Work task: Of all the entries below, only the lines from the one with "Switch to add-to-selection" up to and including the one with "Jump to the" are to be duplicated exactly.
[Exercise data — start]
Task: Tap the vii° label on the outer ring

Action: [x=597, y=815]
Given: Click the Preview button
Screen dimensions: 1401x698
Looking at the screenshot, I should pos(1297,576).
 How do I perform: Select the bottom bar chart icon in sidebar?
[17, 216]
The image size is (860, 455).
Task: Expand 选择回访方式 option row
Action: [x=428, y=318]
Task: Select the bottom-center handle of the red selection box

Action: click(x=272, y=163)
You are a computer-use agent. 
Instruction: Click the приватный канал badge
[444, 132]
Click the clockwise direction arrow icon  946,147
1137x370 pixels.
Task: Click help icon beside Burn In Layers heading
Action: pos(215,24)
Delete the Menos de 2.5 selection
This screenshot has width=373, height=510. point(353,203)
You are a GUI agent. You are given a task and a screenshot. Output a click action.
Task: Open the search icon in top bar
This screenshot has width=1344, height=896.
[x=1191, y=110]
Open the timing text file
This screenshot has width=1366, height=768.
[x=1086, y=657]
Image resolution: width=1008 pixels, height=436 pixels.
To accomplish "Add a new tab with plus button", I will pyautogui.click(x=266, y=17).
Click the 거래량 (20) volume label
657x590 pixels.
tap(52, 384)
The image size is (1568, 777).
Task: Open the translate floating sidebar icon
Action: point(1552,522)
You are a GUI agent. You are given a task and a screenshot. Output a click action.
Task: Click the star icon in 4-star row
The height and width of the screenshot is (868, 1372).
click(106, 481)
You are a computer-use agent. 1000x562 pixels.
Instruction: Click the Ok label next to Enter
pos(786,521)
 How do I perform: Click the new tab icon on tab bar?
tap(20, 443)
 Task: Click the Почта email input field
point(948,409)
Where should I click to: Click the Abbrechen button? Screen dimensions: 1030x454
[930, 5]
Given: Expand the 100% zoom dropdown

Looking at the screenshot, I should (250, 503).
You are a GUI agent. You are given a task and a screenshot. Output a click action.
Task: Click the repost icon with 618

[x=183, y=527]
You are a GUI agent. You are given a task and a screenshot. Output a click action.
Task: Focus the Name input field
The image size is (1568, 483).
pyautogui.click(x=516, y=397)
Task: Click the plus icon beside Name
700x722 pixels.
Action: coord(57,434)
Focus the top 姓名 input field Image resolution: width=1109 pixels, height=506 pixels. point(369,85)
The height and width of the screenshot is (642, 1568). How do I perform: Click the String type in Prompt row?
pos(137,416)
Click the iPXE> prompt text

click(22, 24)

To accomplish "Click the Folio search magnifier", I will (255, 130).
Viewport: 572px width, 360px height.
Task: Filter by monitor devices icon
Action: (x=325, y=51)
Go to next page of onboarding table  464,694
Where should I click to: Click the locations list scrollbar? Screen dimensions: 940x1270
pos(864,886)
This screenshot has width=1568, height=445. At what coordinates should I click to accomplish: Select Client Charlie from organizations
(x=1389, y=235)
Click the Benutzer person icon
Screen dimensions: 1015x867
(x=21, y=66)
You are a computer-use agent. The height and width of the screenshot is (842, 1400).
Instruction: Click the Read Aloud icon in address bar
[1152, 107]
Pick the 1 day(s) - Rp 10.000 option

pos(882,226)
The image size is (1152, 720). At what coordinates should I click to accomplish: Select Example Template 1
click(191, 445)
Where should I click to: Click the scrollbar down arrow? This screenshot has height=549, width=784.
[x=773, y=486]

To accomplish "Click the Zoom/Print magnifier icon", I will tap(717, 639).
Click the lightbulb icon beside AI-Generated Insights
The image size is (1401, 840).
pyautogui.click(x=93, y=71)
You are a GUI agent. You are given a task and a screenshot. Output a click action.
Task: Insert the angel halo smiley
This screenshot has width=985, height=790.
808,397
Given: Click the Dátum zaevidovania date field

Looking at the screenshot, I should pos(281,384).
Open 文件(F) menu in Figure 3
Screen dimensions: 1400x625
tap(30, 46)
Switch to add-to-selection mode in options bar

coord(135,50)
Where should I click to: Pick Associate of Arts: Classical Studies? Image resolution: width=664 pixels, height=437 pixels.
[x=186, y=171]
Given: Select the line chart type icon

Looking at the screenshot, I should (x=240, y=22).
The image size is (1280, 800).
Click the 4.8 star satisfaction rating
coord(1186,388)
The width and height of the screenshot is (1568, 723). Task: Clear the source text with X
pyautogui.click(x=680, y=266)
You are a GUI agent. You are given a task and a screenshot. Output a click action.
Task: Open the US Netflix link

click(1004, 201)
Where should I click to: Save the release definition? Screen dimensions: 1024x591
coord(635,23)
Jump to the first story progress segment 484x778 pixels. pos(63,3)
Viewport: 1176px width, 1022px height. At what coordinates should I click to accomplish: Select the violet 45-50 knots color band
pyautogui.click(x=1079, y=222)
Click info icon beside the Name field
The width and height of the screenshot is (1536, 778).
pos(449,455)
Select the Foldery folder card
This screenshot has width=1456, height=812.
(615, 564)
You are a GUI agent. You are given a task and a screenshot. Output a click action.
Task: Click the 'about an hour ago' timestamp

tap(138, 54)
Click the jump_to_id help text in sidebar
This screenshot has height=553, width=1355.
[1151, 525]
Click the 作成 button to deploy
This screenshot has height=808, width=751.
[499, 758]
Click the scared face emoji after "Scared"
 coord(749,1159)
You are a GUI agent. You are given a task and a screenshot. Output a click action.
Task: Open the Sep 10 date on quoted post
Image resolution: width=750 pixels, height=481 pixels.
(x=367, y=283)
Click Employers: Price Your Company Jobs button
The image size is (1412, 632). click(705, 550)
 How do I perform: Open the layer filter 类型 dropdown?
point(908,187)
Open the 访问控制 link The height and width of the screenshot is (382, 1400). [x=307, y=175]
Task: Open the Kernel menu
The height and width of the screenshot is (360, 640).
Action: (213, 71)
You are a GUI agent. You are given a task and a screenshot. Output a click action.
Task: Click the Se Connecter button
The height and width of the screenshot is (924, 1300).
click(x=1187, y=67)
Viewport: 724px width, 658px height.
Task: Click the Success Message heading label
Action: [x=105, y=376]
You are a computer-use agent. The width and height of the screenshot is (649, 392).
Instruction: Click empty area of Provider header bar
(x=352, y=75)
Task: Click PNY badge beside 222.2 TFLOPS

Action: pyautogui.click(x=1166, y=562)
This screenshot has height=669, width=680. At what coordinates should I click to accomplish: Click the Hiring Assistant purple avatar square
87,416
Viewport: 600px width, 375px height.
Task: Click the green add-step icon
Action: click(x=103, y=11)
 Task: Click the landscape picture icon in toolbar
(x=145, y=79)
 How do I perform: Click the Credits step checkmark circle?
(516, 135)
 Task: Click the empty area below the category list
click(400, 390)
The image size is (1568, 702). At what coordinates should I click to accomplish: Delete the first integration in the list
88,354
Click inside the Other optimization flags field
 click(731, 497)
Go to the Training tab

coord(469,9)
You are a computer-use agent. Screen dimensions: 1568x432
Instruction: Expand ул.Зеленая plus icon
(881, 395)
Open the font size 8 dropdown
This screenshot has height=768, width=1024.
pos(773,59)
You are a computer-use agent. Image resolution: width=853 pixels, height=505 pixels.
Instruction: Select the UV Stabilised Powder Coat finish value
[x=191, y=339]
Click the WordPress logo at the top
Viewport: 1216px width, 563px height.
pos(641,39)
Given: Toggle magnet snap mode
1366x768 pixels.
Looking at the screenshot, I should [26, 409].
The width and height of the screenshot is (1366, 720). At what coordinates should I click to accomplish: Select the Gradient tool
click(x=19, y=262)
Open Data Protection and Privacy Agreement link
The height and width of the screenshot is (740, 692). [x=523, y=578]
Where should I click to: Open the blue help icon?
[Exercise data — finish]
Completed task:
Switch to add-to-selection mode in options bar

coord(135,50)
Where should I click to: Pick Associate of Arts: Classical Studies? Image resolution: width=664 pixels, height=437 pixels.
[x=186, y=171]
Given: Select the line chart type icon

Looking at the screenshot, I should (x=240, y=22).
The image size is (1280, 800).
Click the 4.8 star satisfaction rating
coord(1186,388)
The width and height of the screenshot is (1568, 723). Task: Clear the source text with X
pyautogui.click(x=680, y=266)
You are a GUI agent. You are given a task and a screenshot. Output a click action.
Task: Open the US Netflix link

click(1004, 201)
Where should I click to: Save the release definition? Screen dimensions: 1024x591
coord(635,23)
Jump to the first story progress segment 484x778 pixels. pos(63,3)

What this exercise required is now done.